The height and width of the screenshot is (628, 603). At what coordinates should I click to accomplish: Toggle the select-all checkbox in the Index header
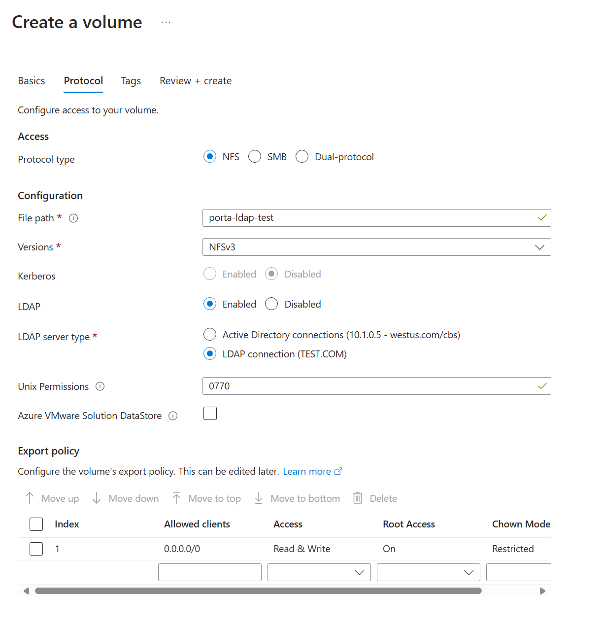[x=36, y=524]
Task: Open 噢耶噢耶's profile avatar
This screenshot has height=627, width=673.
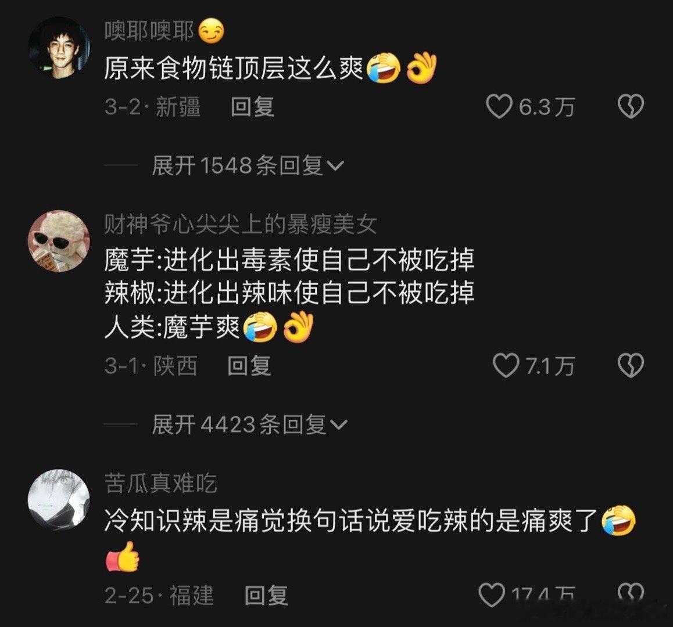Action: tap(59, 48)
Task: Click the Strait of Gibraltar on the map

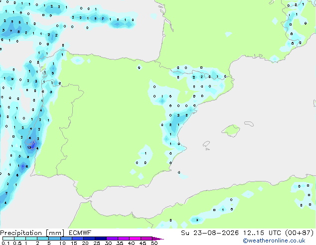Action: 87,201
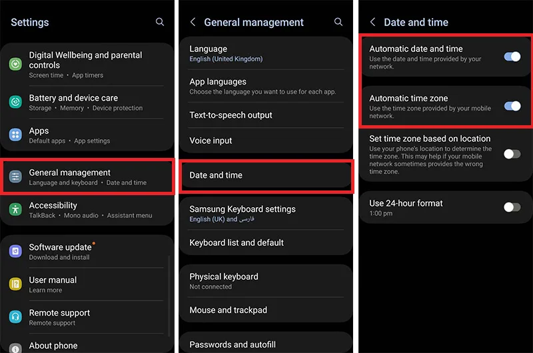Go back from Date and time screen
The width and height of the screenshot is (533, 353).
[372, 22]
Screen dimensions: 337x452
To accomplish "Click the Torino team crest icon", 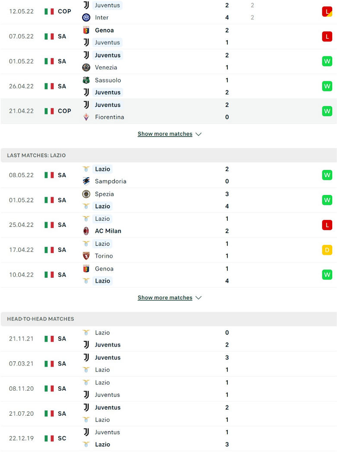I will [x=86, y=256].
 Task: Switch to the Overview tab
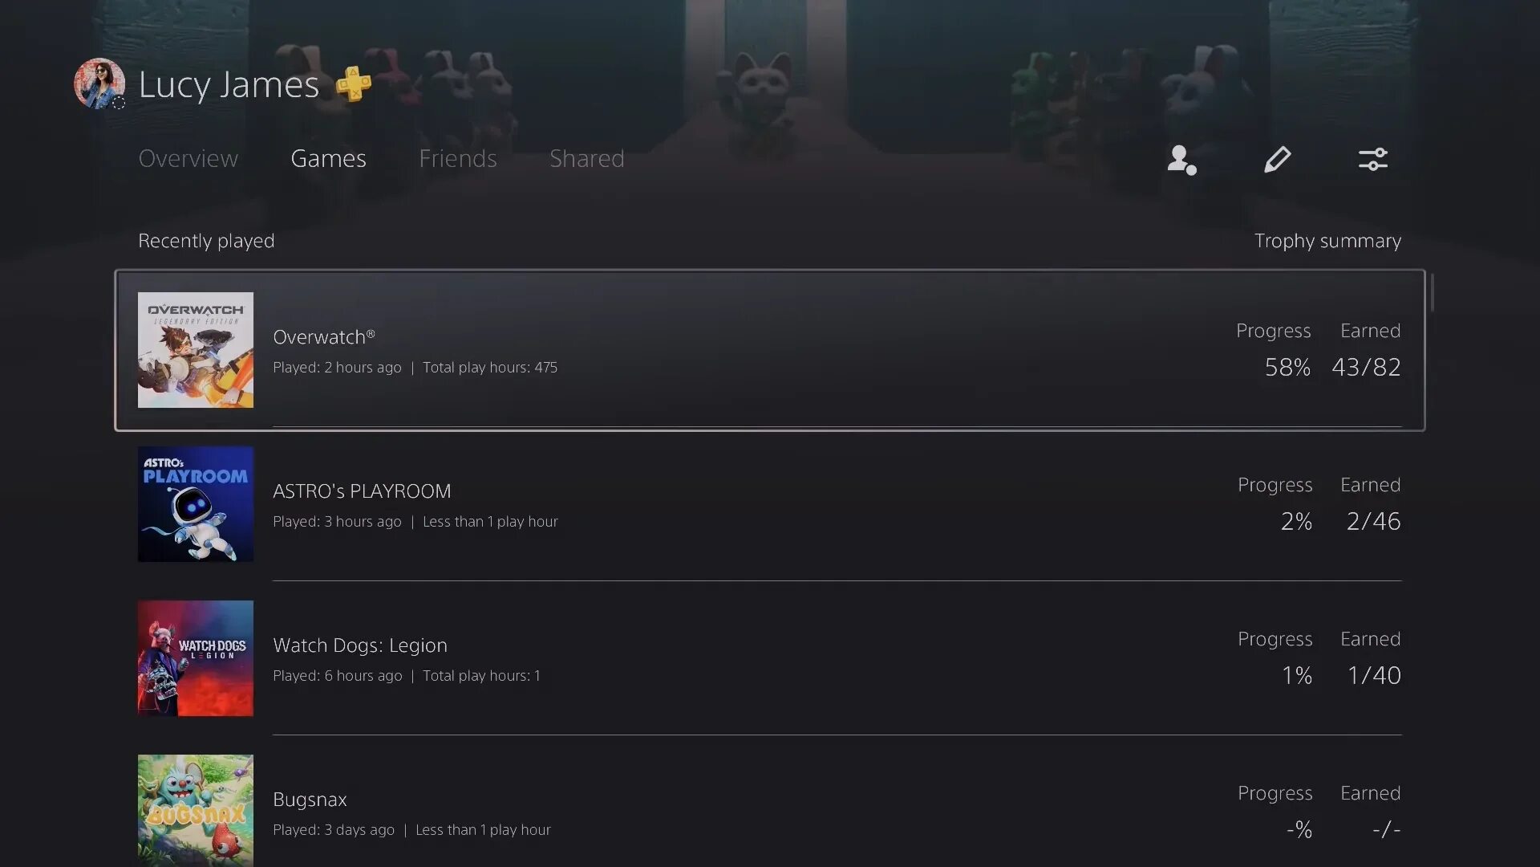point(188,159)
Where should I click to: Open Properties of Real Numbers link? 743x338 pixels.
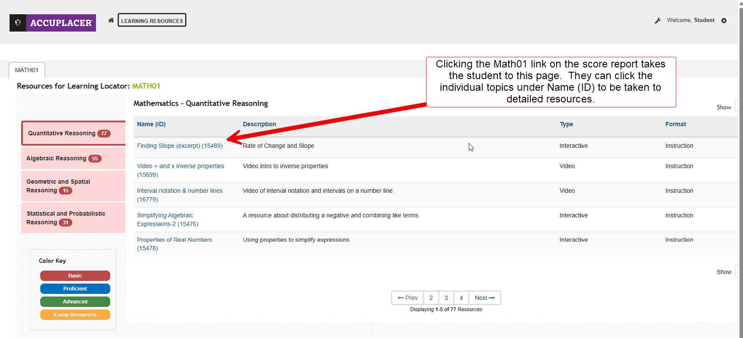pyautogui.click(x=174, y=240)
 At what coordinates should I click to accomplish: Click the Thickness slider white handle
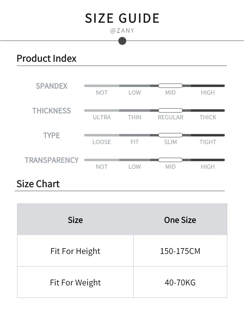pos(170,110)
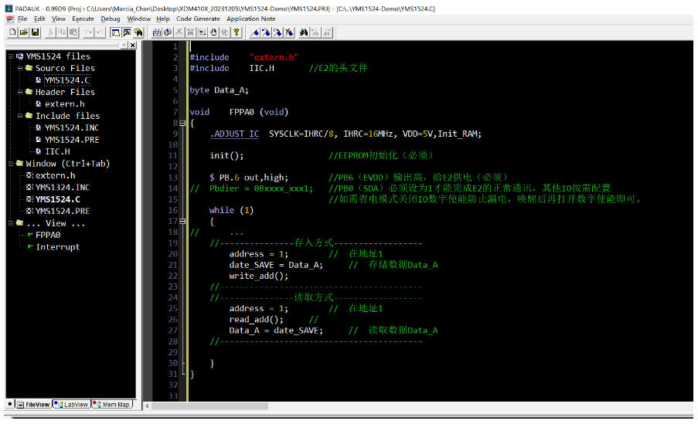This screenshot has width=698, height=424.
Task: Close the file tree panel with X
Action: [x=133, y=46]
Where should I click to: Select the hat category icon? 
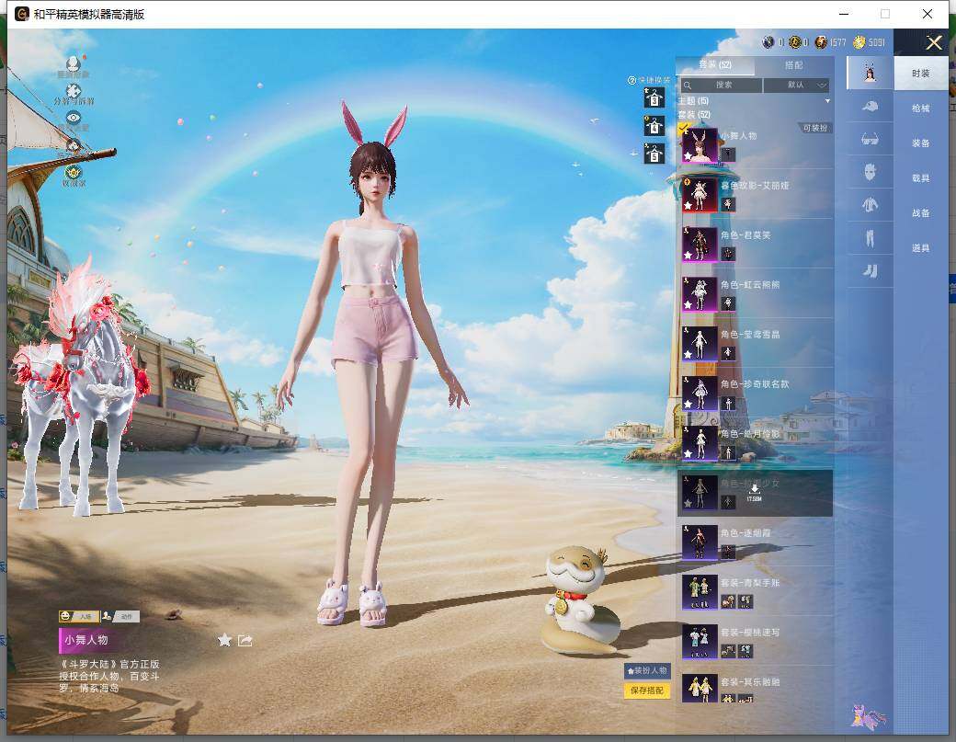[x=870, y=107]
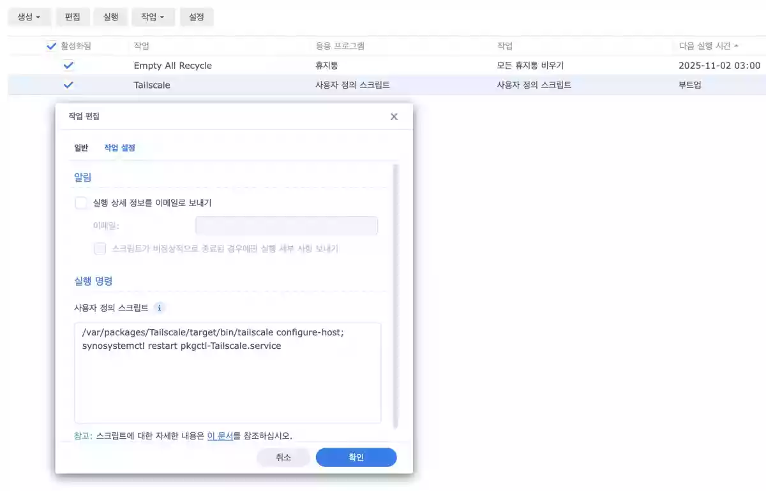Click the dialog's vertical scrollbar
The width and height of the screenshot is (766, 491).
(395, 293)
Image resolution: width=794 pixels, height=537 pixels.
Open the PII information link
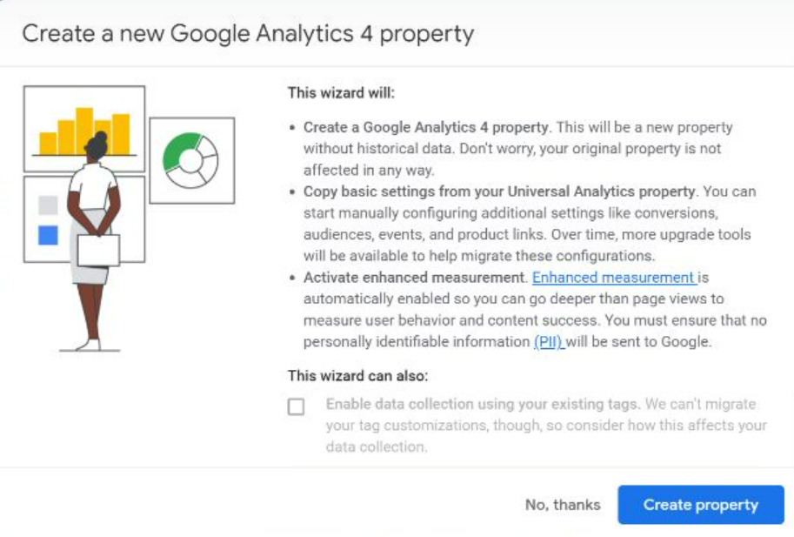click(x=549, y=342)
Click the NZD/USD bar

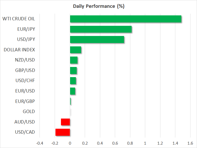74,60
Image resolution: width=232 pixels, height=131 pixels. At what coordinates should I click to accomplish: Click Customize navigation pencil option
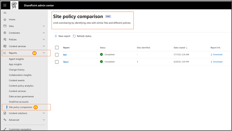18,129
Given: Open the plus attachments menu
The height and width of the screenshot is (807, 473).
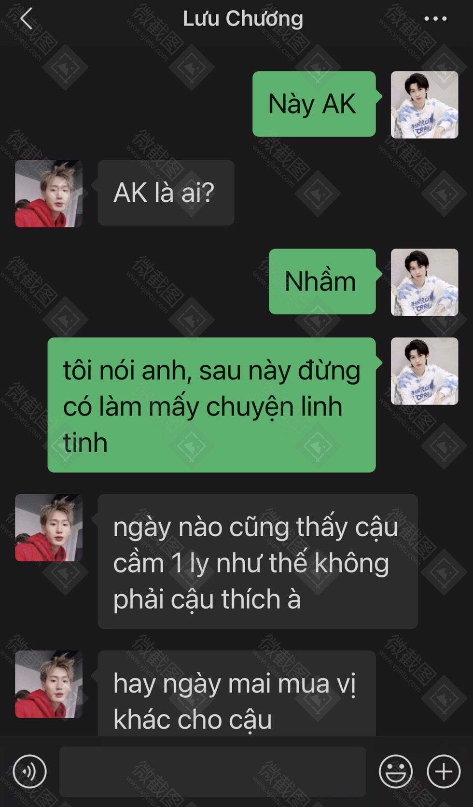Looking at the screenshot, I should [x=444, y=771].
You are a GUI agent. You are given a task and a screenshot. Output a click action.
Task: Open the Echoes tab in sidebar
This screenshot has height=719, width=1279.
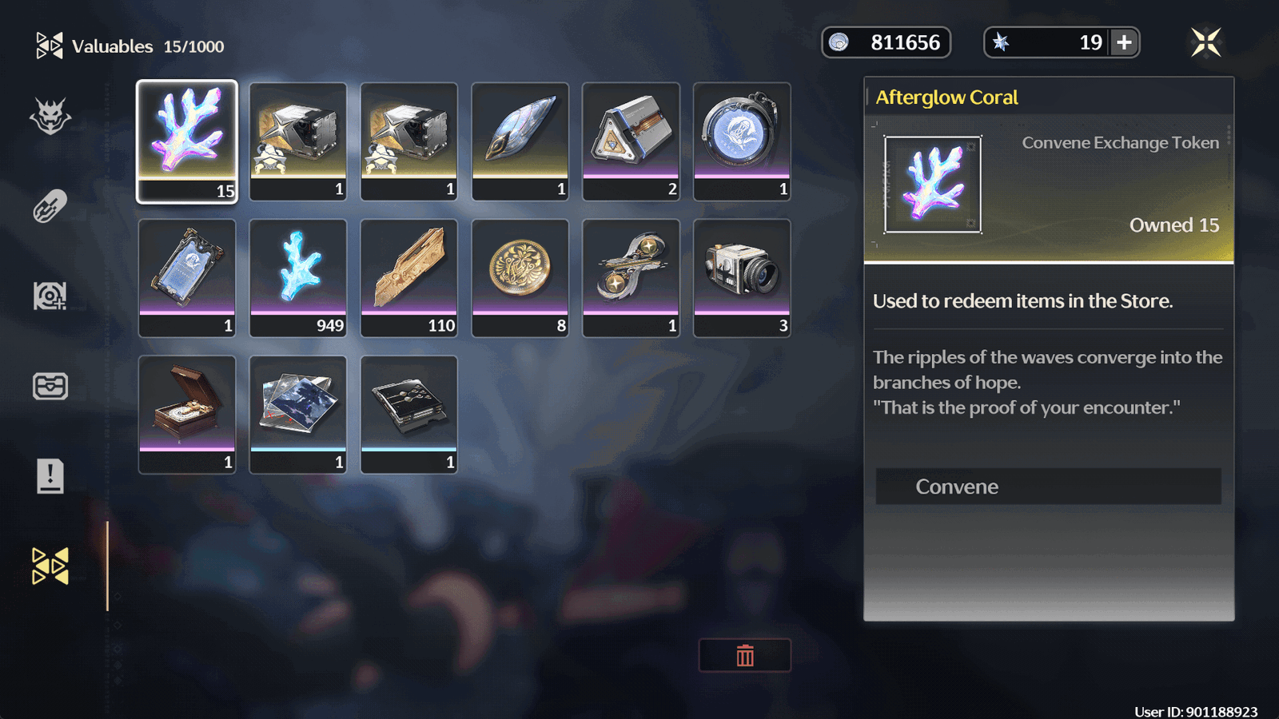point(50,117)
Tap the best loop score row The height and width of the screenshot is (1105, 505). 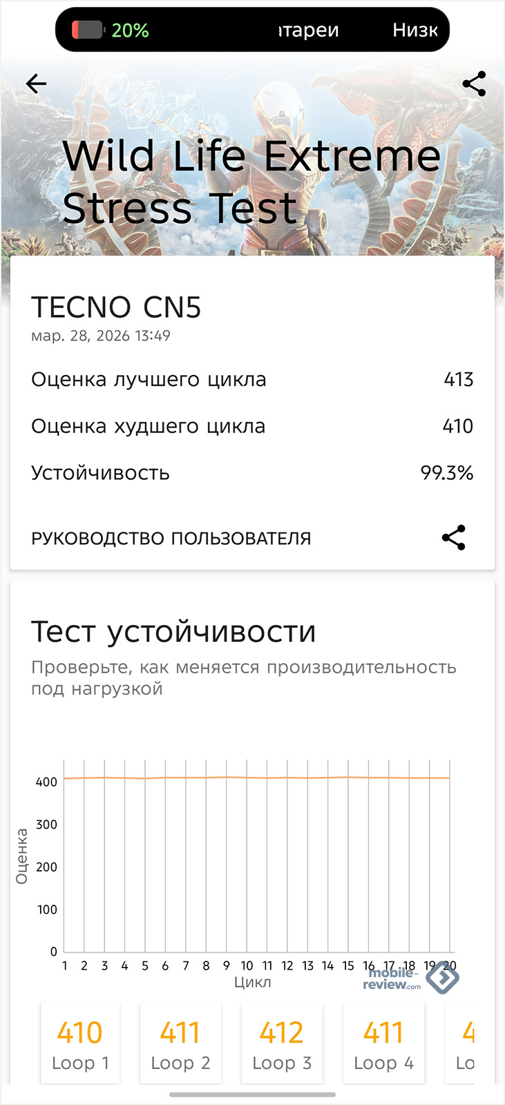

▶ _Exercise prompt_: Rewrite everything from the line with "Task: Switch to the Overview tab" down to the line with "Action: [x=133, y=46]", replacing "Thickness" with "Opacity" and keeping everything else the same. Leave the pictures out.

▶ _Exercise solution_:
 Task: Switch to the Overview tab
point(188,159)
Where should I click to: Open Properties of Real Numbers link? 743x338 pixels.
pyautogui.click(x=174, y=240)
 At what coordinates should I click to accomplish: Click the Opacity slider white handle
pos(170,110)
This screenshot has width=698, height=424.
Task: Close the file tree panel with X
Action: [x=133, y=46]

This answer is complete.